University City has seen a resurgence in the past decade, as more young people have moved here. Some attended UC San Diego and opted to stay, others located here to be close to work.
A growing segment of the community’s population is young couples in their late 20s and 30s who, after being settled in their careers, have moved to south University City to raise families.
The reasons they give most often for locating here are not only its central location, but the ideal environment it offers their children. It has good schools, parks, walkability, a relatively low crime rate, and large yards where their children can play. On any given day, you will see young people pushing baby strollers down sidewalks, often with their dogs in tow. On weekends, you’ll see entire families parading by.
Beyond its location and lifestyle, younger people are drawn to the palpable sense of community and belonging, regardless of age, ethnicity, religion or class. Neighbors know and look out for their neighbors, and people greet one another in passing, often stopping to chat. Many cul-de-sacs in the community are filled almost entirely of young couples with small children and babies who will grow up together, creating chalk drawings in driveways and playing games.
But the city of San Diego wants to destroy this picture for these newly settled young residents, robbing them of all they have worked toward. The proposed University Community Plan Update could turn the community into a congested, unrecognizable metropolis by adding more than three times the housing density, without thought to the fact University City simply doesn’t have the space nor corresponding infrastructure needed to support such a population increase.
The city’s unrealistic vision of University City fails to recognize it is already a well-planned, built-out community ideally suited for growing families. It hasn’t offered a means to add or widen existing roadways, nor provide additional parks and recreation centers, schools, libraries, aquatic complexes, fire and police stations, water and sewer, and open space. It can’t, because there is no more land left here to develop or otherwise utilize.
The city has not offered any solutions to the traffic congestion that increased density will cause for residents merely trying to get in and out of their own neighborhoods. It insists that everyone here will suddenly begin using public transportation or riding their bikes.
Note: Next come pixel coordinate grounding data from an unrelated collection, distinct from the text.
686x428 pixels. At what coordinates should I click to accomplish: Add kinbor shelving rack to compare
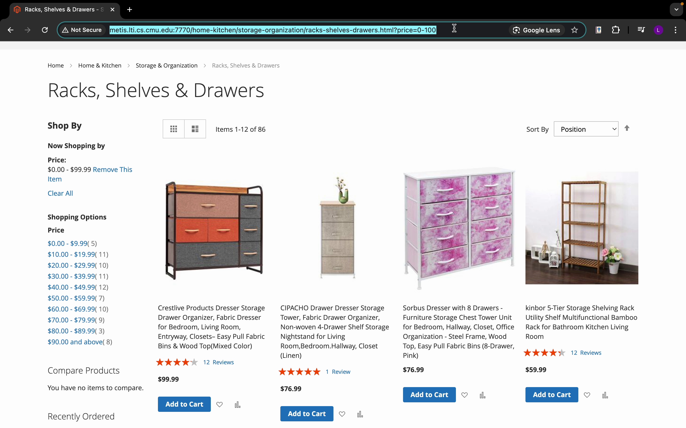(605, 395)
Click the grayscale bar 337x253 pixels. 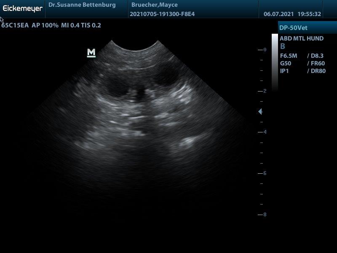click(x=275, y=62)
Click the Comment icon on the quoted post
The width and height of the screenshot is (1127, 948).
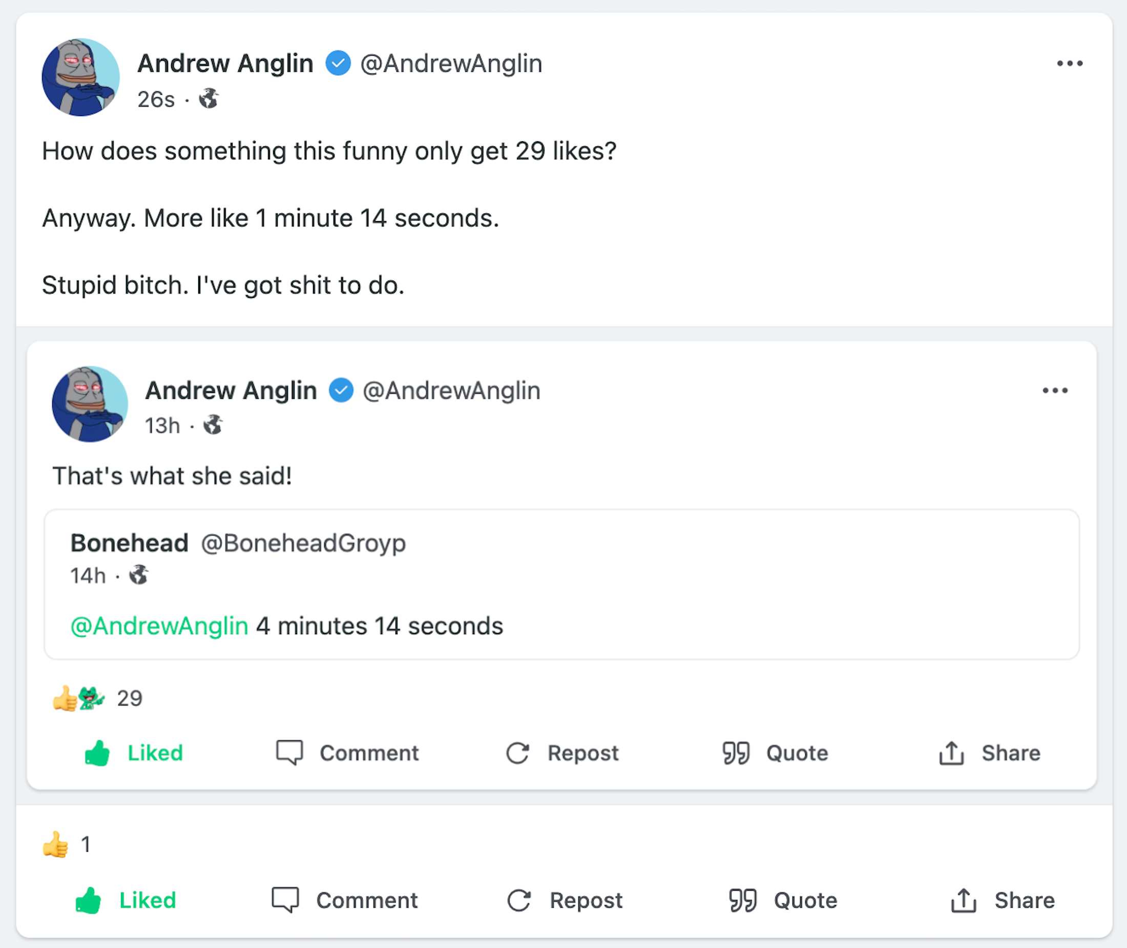[290, 753]
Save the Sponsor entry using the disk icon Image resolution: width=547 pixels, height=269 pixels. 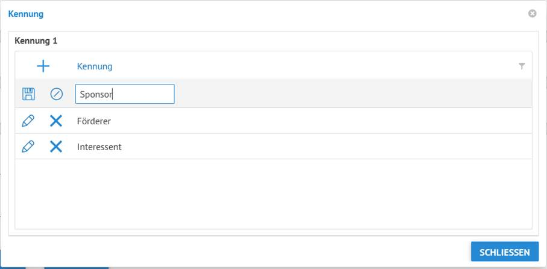pyautogui.click(x=28, y=94)
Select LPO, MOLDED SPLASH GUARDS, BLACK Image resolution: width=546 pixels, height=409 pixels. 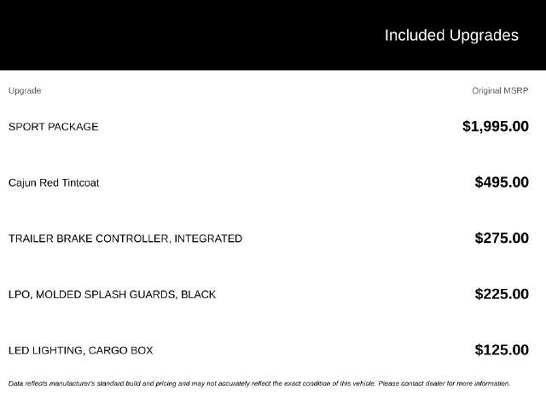click(x=112, y=295)
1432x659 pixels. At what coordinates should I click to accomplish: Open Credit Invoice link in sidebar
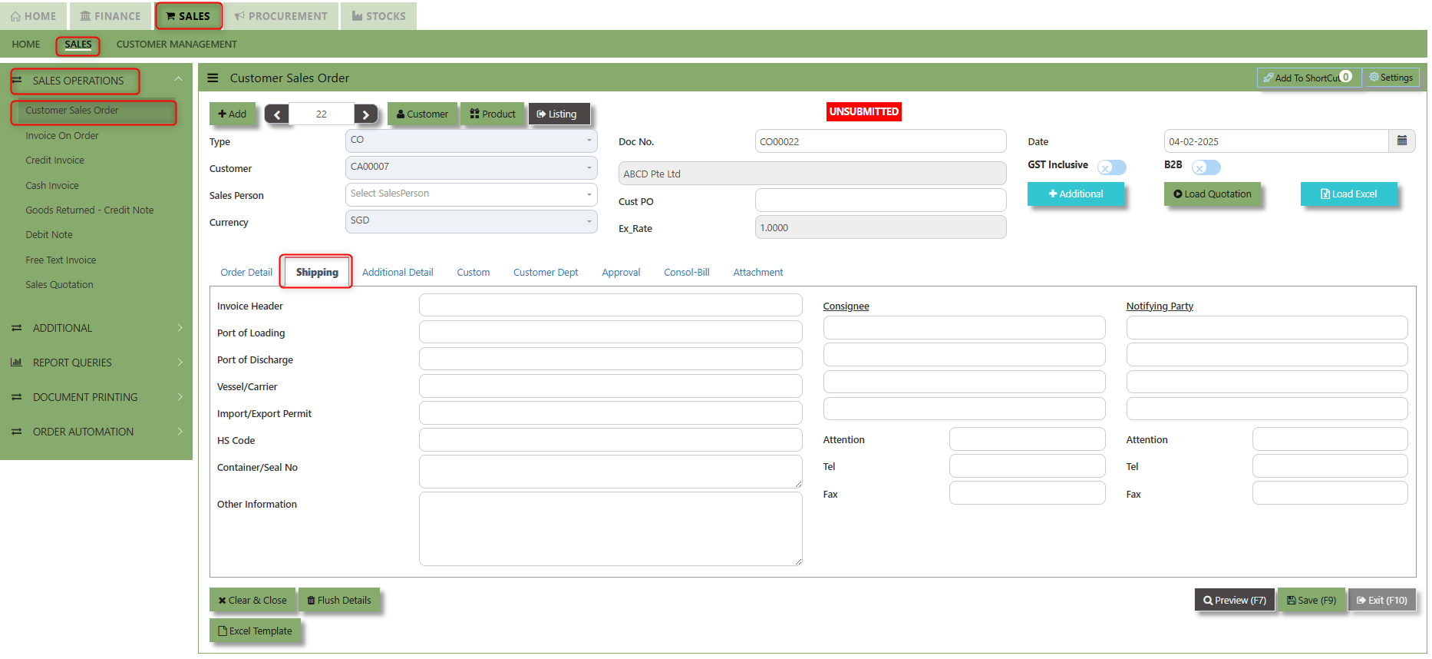click(x=54, y=161)
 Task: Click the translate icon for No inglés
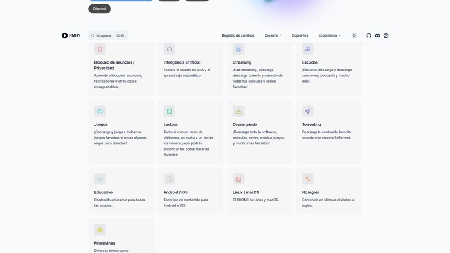click(x=308, y=179)
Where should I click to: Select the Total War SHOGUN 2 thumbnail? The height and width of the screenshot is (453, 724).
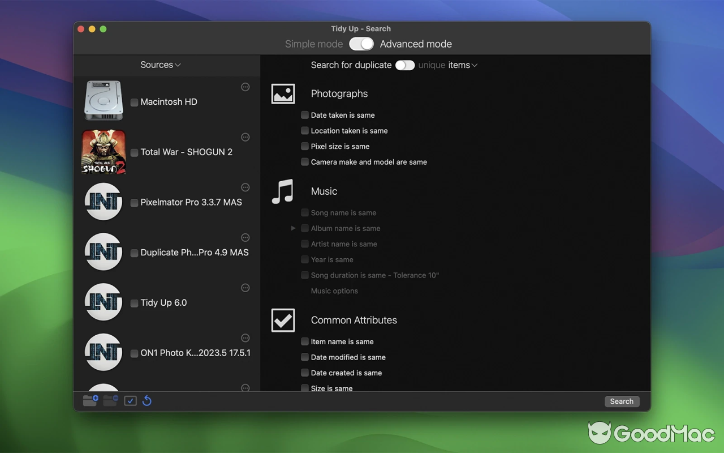pyautogui.click(x=104, y=152)
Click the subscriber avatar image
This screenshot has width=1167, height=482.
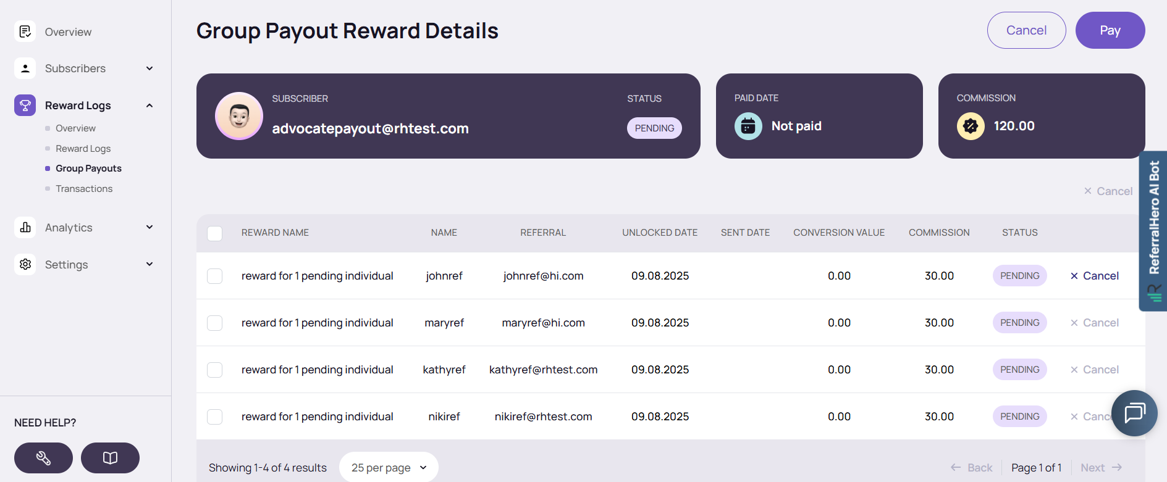point(239,116)
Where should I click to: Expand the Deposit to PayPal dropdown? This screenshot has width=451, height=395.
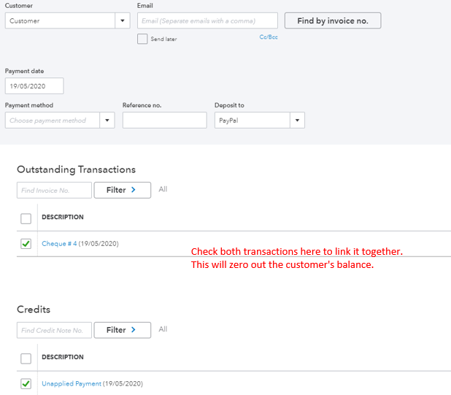click(297, 120)
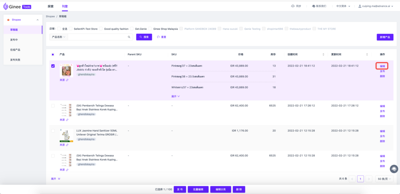Uncheck the first selected product row checkbox
Screen dimensions: 400x194
pos(53,66)
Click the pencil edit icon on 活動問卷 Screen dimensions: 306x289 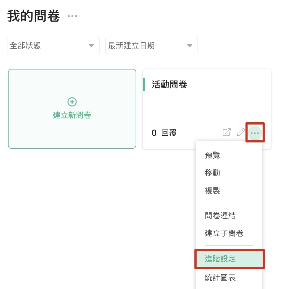click(241, 132)
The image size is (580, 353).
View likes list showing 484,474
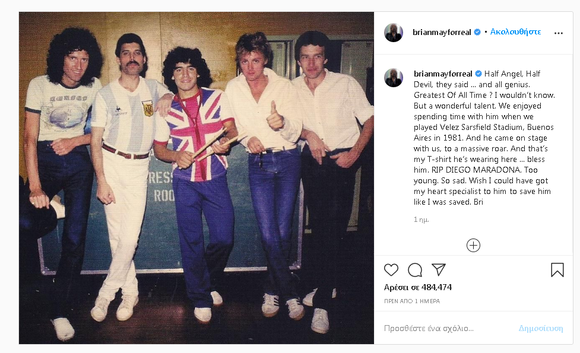417,287
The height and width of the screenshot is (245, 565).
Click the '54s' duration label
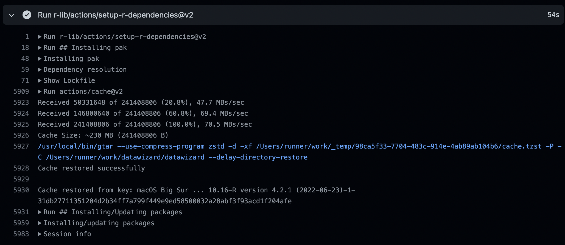[x=553, y=15]
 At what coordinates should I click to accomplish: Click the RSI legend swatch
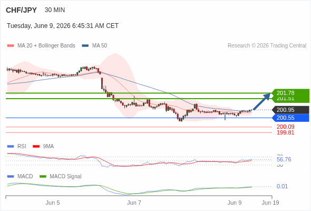[11, 147]
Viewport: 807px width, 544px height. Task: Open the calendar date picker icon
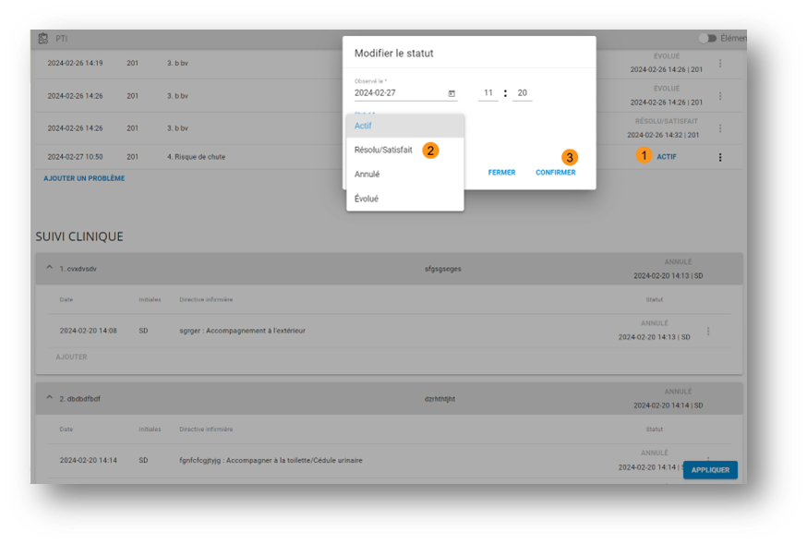452,93
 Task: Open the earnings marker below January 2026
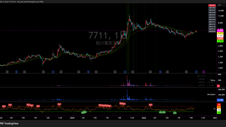[150, 72]
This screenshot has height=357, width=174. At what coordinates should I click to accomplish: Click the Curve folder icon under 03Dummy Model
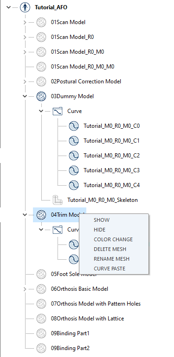click(58, 111)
Not only is that an unreasonable view, but quite comical when you visualize people trying to transport their 40-pound bags of soil or fertilizer, or multiple bags of groceries, or their baby strollers and baby gear on a bus or bicycle.
The city is proposing to add as many as 1,000 housing units to University City Marketplace and University Square, both located along Governor Drive, without any guarantee that retail will be retained. This will force community residents to drive to other communities to do their shopping, which goes directly against the city’s Climate Action Program.
Despite the correlating increase in traffic, the city has not said how it will protect the safety of the hundreds of young children attending the three schools or playing at Standley Park along Governor Drive.
In the name of social justice, UC San Diego student activists have clamored loudly about the “need for higher density housing” in University City, without understanding the consequences of their outcry. There is no doubt that student housing is in short supply, since the university has continued to increase its enrollment without providing enough on-campus student housing to keep up with demand.
What these student activists also don’t understand is that “higher density” means more small, luxury, high-rise apartment buildings that will rent for $4,000 a month and up –- exceeding what students can afford.
These student activists are unknowingly being manipulated by developers, the university and the city to support their capitalist interests, when the real solution is for UC San Diego to take responsibility for building more housing on its abundant land. Students could, instead, demand the city target nearby underutilized commercial and industrial properties for redevelopment — a far greener solution to the lack of housing.
Beyond their immediate call for more housing in the region, these young student activists could be depriving themselves of their own dreams of one day owning a home where they will want to raise their families. They will look back and realize they’ve helped create a place that is unlivable for their generation and future generations to come.
Bonnie Kutch is a retired public relations professional who has owned a home in south University City since 2016 and is very active in her community.